START RECORDS
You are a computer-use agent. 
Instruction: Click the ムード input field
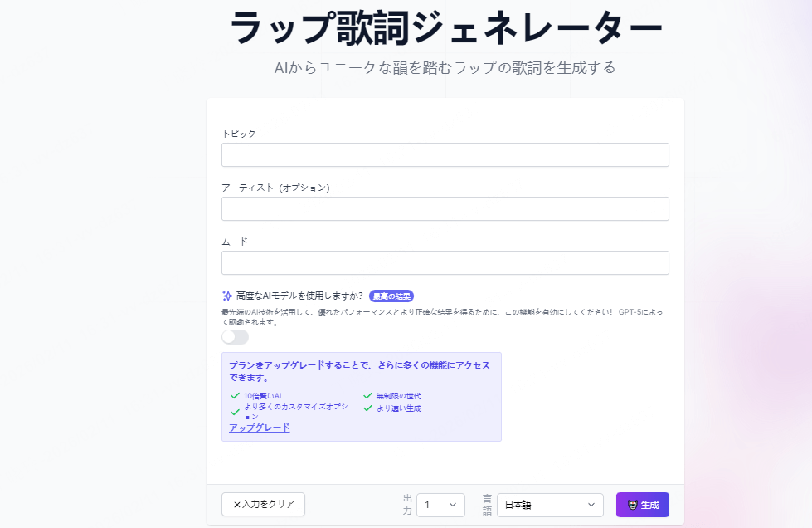(x=445, y=262)
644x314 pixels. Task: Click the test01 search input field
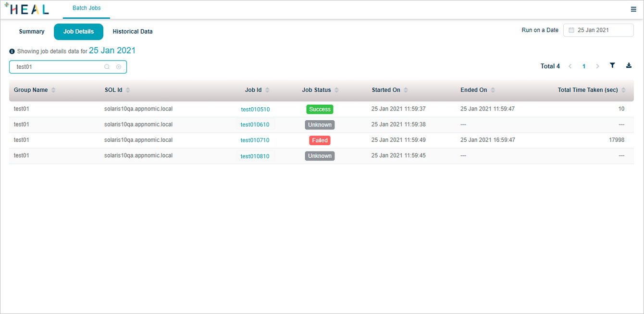(x=58, y=67)
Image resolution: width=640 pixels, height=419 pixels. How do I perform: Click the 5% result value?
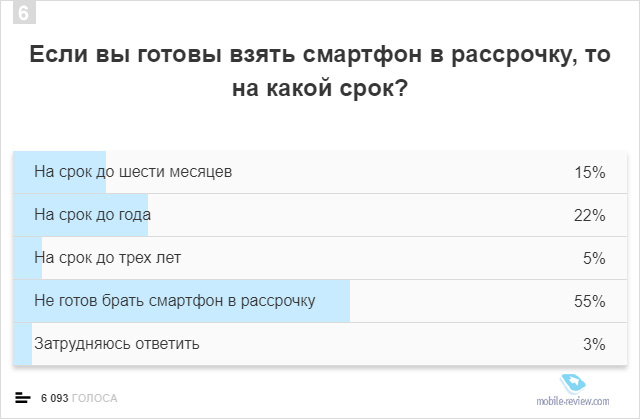click(594, 258)
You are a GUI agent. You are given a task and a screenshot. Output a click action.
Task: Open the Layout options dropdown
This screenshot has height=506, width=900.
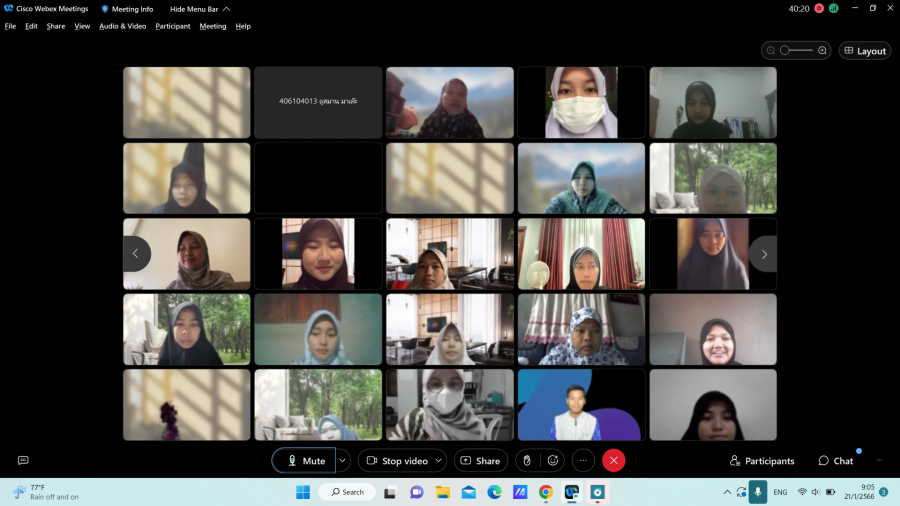pyautogui.click(x=864, y=50)
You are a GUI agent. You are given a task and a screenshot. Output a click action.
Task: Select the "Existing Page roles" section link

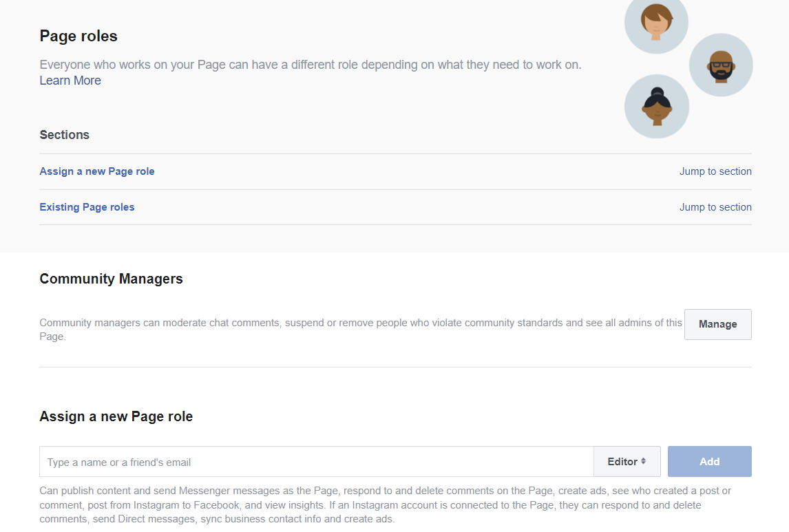tap(87, 207)
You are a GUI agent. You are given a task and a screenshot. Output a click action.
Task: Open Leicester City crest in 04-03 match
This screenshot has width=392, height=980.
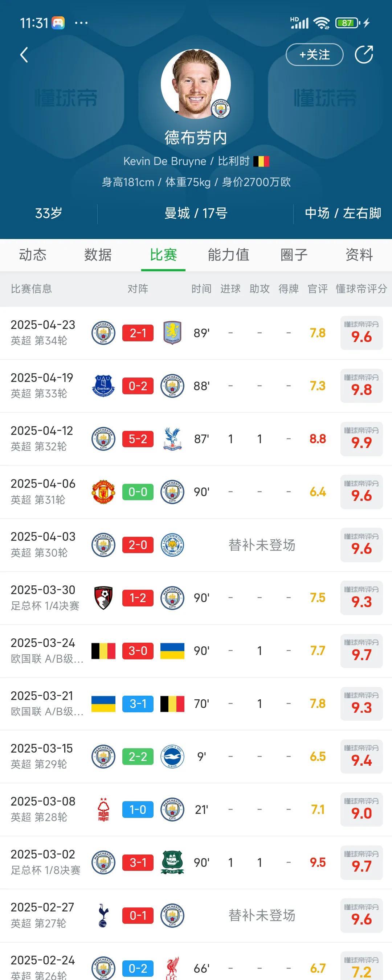pyautogui.click(x=172, y=545)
END RECORDS
== TRY IT ==
A faithful copy of every record is required, with no pictures included.

== TASK RESPONSE ==
You are a computer-use agent. 
Instruction: Click the ムード input field
(x=445, y=262)
644x314 pixels. Task: Click the test01 search input field
(x=58, y=67)
Image resolution: width=640 pixels, height=419 pixels. How do I perform: Click the 5% result value?
click(594, 258)
You are a GUI agent. You are given a task and a screenshot. Output a click action.
Task: Open the Layout options dropdown
This screenshot has height=506, width=900.
pyautogui.click(x=864, y=50)
You are a GUI agent. You are given a task and a screenshot. Output a click action.
Task: Select the "Existing Page roles" section link

tap(87, 207)
You are a GUI agent. You are given a task and a screenshot. Output a click action.
Task: Open Leicester City crest in 04-03 match
This screenshot has width=392, height=980.
pyautogui.click(x=172, y=545)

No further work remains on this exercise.